* What is required: Transcribe each entry shown below with no difference from the original.

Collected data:
* * *

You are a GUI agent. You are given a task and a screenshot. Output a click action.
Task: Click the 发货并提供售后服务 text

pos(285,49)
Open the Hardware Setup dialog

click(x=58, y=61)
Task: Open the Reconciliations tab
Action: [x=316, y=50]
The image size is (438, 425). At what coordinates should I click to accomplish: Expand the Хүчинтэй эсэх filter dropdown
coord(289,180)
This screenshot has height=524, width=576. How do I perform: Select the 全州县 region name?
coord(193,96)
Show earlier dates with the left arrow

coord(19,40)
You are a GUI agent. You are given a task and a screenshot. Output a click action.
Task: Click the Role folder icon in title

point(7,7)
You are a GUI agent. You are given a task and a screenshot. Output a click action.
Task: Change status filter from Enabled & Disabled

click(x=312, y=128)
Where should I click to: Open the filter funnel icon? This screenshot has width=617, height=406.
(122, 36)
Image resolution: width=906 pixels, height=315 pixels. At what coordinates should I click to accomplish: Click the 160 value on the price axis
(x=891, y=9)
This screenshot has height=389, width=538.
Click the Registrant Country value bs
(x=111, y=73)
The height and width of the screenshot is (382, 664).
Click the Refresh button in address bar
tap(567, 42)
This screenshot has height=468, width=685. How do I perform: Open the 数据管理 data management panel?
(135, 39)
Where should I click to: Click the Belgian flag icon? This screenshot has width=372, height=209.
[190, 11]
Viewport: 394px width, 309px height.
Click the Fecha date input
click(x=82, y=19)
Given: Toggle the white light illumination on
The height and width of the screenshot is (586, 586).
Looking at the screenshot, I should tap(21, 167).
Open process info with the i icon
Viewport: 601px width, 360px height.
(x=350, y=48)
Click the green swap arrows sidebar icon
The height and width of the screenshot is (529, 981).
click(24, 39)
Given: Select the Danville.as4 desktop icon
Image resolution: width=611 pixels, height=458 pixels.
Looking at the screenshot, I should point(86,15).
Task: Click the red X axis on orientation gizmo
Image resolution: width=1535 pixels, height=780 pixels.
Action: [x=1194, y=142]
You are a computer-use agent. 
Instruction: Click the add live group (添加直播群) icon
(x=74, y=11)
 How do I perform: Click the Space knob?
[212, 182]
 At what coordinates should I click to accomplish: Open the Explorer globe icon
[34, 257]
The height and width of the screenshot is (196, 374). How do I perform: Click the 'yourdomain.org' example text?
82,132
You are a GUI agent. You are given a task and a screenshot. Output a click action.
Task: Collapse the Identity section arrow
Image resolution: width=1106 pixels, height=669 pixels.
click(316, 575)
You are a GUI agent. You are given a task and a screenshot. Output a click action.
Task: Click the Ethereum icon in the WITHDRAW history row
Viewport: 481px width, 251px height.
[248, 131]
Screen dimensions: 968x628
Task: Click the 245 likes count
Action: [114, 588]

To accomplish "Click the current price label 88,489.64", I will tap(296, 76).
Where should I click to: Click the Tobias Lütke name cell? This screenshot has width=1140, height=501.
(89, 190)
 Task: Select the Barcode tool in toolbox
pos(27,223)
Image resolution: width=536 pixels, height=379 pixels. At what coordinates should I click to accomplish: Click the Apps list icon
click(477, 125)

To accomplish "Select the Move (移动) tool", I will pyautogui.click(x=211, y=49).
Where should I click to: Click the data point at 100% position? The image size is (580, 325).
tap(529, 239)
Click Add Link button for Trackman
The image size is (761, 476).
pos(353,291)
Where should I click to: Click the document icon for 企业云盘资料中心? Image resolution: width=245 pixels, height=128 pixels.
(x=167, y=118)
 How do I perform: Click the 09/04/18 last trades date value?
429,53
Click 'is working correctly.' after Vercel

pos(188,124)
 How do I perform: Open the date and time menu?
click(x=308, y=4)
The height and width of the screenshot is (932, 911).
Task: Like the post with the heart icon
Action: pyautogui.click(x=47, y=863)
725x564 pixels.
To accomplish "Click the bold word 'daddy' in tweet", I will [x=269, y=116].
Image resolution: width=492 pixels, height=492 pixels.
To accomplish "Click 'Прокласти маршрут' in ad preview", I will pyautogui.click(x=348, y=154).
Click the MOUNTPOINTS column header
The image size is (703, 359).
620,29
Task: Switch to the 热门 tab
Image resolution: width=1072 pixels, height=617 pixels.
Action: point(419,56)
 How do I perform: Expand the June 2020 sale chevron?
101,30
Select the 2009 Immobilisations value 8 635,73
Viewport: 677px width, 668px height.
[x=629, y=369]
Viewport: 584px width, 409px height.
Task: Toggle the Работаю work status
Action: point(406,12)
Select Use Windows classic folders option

* * *

* Answer section:
You are a GUI agent. You are given a task and a screenshot. Output a click action.
Task: Click the 发货并提供售后服务 text

pos(285,49)
Open the Hardware Setup dialog

click(x=58, y=61)
Task: Open the Reconciliations tab
Action: [x=316, y=50]
The image size is (438, 425). At what coordinates should I click to accomplish: Expand the Хүчинтэй эсэх filter dropdown
coord(289,180)
This screenshot has height=524, width=576. How do I perform: Select the 全州县 region name?
coord(193,96)
Show earlier dates with the left arrow

coord(19,40)
You are a GUI agent. You are given a task and a screenshot. Output a click action.
Task: Click the Role folder icon in title

point(7,7)
You are a GUI agent. You are given a task and a screenshot. Output a click action.
Task: Change status filter from Enabled & Disabled

click(x=312, y=128)
Where should I click to: Open the filter funnel icon? This screenshot has width=617, height=406.
(122, 36)
Image resolution: width=906 pixels, height=315 pixels. At what coordinates should I click to accomplish: Click the 160 value on the price axis
(x=891, y=9)
This screenshot has height=389, width=538.
Click the Registrant Country value bs
(x=111, y=73)
The height and width of the screenshot is (382, 664).
Click the Refresh button in address bar
tap(567, 42)
This screenshot has height=468, width=685. How do I perform: Open the 数据管理 data management panel?
(135, 39)
Where should I click to: Click the Belgian flag icon? This screenshot has width=372, height=209.
[190, 11]
Viewport: 394px width, 309px height.
Click the Fecha date input
click(x=82, y=19)
Given: Toggle the white light illumination on
The height and width of the screenshot is (586, 586).
Looking at the screenshot, I should tap(21, 167).
Open process info with the i icon
Viewport: 601px width, 360px height.
(x=350, y=48)
Click the green swap arrows sidebar icon
The height and width of the screenshot is (529, 981).
click(24, 39)
Given: Select the Danville.as4 desktop icon
Image resolution: width=611 pixels, height=458 pixels.
Looking at the screenshot, I should point(86,15).
Task: Click the red X axis on orientation gizmo
Image resolution: width=1535 pixels, height=780 pixels.
Action: [x=1194, y=142]
You are a computer-use agent. 
Instruction: Click the add live group (添加直播群) icon
(x=74, y=11)
 How do I perform: Click the Space knob?
[212, 182]
 At what coordinates should I click to accomplish: Open the Explorer globe icon
[34, 257]
The height and width of the screenshot is (196, 374). How do I perform: Click the 'yourdomain.org' example text?
82,132
You are a GUI agent. You are given a task and a screenshot. Output a click action.
Task: Collapse the Identity section arrow
Image resolution: width=1106 pixels, height=669 pixels.
click(316, 575)
You are a GUI agent. You are given a task and a screenshot. Output a click action.
Task: Click the Ethereum icon in the WITHDRAW history row
Viewport: 481px width, 251px height.
[248, 131]
Screen dimensions: 968x628
Task: Click the 245 likes count
Action: [114, 588]

To accomplish "Click the current price label 88,489.64", I will tap(296, 76).
Where should I click to: Click the Tobias Lütke name cell? This screenshot has width=1140, height=501.
(89, 190)
 Task: Select the Barcode tool in toolbox
pos(27,223)
Image resolution: width=536 pixels, height=379 pixels. At what coordinates should I click to accomplish: Click the Apps list icon
click(477, 125)

To accomplish "Select the Move (移动) tool", I will pyautogui.click(x=211, y=49).
Where should I click to: Click the data point at 100% position? The image size is (580, 325).
tap(529, 239)
Click Add Link button for Trackman
The image size is (761, 476).
pos(353,291)
Where should I click to: Click the document icon for 企业云盘资料中心? Image resolution: width=245 pixels, height=128 pixels.
(x=167, y=118)
 How do I perform: Click the 09/04/18 last trades date value?
429,53
Click 'is working correctly.' after Vercel

pos(188,124)
 How do I perform: Open the date and time menu?
click(x=308, y=4)
The height and width of the screenshot is (932, 911).
Task: Like the post with the heart icon
Action: pyautogui.click(x=47, y=863)
725x564 pixels.
To accomplish "Click the bold word 'daddy' in tweet", I will [x=269, y=116].
Image resolution: width=492 pixels, height=492 pixels.
To accomplish "Click 'Прокласти маршрут' in ad preview", I will pyautogui.click(x=348, y=154).
Click the MOUNTPOINTS column header
The image size is (703, 359).
620,29
Task: Switch to the 热门 tab
Image resolution: width=1072 pixels, height=617 pixels.
Action: point(419,56)
 How do I perform: Expand the June 2020 sale chevron?
101,30
Select the 2009 Immobilisations value 8 635,73
Viewport: 677px width, 668px height.
[x=629, y=369]
Viewport: 584px width, 409px height.
Task: Toggle the Работаю work status
Action: point(406,12)
Select Use Windows classic folders option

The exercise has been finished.